1. wind control is abstracted into a supervised classification task, the learning target is to minimize overdue risk and bad account risk, the effect evaluation indexes are limited to overdue rate and bad account rate, and iterative optimization of credit limits, interest rates and time limits is omitted, so that the optimization target of the wind control model is deviated from the business target. The most fundamental goal of business is profit maximization, and due to the existence of the above-mentioned target deviation, the existing wind control system is not the most direct and efficient method for profit maximization.

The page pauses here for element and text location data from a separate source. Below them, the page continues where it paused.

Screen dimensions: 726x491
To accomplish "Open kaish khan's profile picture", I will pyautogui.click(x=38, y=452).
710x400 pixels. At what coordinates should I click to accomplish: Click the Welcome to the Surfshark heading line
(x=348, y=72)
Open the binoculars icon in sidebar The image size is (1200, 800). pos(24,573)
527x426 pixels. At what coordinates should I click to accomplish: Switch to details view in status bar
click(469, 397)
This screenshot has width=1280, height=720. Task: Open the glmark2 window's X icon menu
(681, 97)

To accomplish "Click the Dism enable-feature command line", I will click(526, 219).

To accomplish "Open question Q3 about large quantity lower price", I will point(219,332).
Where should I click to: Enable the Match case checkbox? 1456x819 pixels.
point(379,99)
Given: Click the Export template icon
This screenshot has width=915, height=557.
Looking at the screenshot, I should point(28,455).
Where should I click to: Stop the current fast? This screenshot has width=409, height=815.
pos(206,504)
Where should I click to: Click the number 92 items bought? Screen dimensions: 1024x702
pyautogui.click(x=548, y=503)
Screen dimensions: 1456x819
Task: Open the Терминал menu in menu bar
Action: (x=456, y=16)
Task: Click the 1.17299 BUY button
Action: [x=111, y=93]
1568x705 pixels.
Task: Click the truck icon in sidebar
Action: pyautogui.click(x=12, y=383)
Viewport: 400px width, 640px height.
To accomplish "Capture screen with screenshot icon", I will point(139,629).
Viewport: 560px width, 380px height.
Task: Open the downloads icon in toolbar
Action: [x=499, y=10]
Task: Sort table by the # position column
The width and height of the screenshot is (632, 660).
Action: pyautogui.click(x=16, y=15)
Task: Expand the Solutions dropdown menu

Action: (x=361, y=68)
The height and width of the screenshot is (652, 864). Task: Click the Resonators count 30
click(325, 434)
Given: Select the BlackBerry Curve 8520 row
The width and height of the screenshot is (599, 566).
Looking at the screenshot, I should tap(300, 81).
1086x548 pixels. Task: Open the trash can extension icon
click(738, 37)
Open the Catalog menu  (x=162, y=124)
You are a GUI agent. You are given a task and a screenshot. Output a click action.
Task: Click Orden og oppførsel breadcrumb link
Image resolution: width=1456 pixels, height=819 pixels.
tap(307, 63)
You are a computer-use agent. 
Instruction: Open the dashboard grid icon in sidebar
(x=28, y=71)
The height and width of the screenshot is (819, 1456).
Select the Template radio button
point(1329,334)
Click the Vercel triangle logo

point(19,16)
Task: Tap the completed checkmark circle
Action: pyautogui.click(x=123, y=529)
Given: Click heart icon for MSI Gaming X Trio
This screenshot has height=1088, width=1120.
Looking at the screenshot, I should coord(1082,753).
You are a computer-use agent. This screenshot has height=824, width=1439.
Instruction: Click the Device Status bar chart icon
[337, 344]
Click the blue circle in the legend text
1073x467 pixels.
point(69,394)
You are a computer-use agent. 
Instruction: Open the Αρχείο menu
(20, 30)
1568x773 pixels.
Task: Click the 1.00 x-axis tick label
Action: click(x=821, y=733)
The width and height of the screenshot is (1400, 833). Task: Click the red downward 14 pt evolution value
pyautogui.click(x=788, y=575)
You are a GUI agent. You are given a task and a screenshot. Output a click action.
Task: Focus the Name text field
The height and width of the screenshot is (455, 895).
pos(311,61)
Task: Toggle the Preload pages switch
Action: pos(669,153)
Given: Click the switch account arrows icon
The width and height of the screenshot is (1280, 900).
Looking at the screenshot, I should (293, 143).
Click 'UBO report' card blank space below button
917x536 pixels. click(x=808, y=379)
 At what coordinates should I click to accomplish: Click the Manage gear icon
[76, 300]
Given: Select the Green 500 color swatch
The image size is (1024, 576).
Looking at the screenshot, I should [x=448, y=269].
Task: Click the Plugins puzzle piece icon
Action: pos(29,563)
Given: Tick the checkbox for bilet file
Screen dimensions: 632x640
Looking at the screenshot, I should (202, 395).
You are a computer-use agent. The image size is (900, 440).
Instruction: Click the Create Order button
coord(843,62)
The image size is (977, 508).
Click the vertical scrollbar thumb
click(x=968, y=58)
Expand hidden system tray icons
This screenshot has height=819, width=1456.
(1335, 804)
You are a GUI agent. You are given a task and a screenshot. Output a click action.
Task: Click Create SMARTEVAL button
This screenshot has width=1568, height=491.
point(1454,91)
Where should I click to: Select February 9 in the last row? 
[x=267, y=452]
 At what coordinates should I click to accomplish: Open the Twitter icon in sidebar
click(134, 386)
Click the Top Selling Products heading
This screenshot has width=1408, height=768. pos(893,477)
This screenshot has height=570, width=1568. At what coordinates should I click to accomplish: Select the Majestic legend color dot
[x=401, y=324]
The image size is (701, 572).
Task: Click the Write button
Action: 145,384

2. The machine learning process usually requires hundreds of thousands or even tens of millions of samples to be trained offline, and at least several days are needed for accumulating enough magnitude samples in real business, so that the updating of the wind control model is delayed, and when the market trend changes due to policy or large environmental influence, the wind control model cannot rapidly cope with the market change.

Disclosure of Invention

In order to solve the problems that the optimization target of the wind control model is deviated from the commercial target and the updating of the wind control model is delayed in the conventional credit wind control system, the invention provides a wind control model construction method based on reinforcement learning, which comprises the following steps:

receiving a credit request of a user, acquiring data required by a wind control decision, and performing access strategy verification;

processing the data required by the wind control decision, constructing a state vector, and generating a return prediction network according to the state vector and a predefined action space by combining a reinforcement learning model;

the return prediction network calculates to obtain the prediction return after each action in the action space is implemented, and selects and implements the action with the maximum expected return by adopting a preset search strategy;

and calculating the real return after the action is implemented according to the actual repayment result of the user, and updating the parameters of the return prediction network by taking return maximization as a target according to the real return and the prediction return.

The invention also provides a wind control model construction device based on reinforcement learning, which comprises the following steps:

the verification module is used for receiving the credit request of the user, acquiring data required by the wind control decision and verifying the access strategy;

the generating module is used for processing the data required by the wind control decision, constructing a state vector and generating a return prediction network according to the state vector and a predefined action space by combining a reinforcement learning model;

the execution module is used for calculating to obtain the predicted return after each action in the action space is implemented by using the return prediction network, and selecting and implementing the action with the maximum expected return by adopting a preset search strategy;

and the updating module is used for calculating the real return after the action is implemented according to the actual repayment result of the user, and updating the parameters of the return prediction network by taking return maximization as a target according to the real return and the prediction return.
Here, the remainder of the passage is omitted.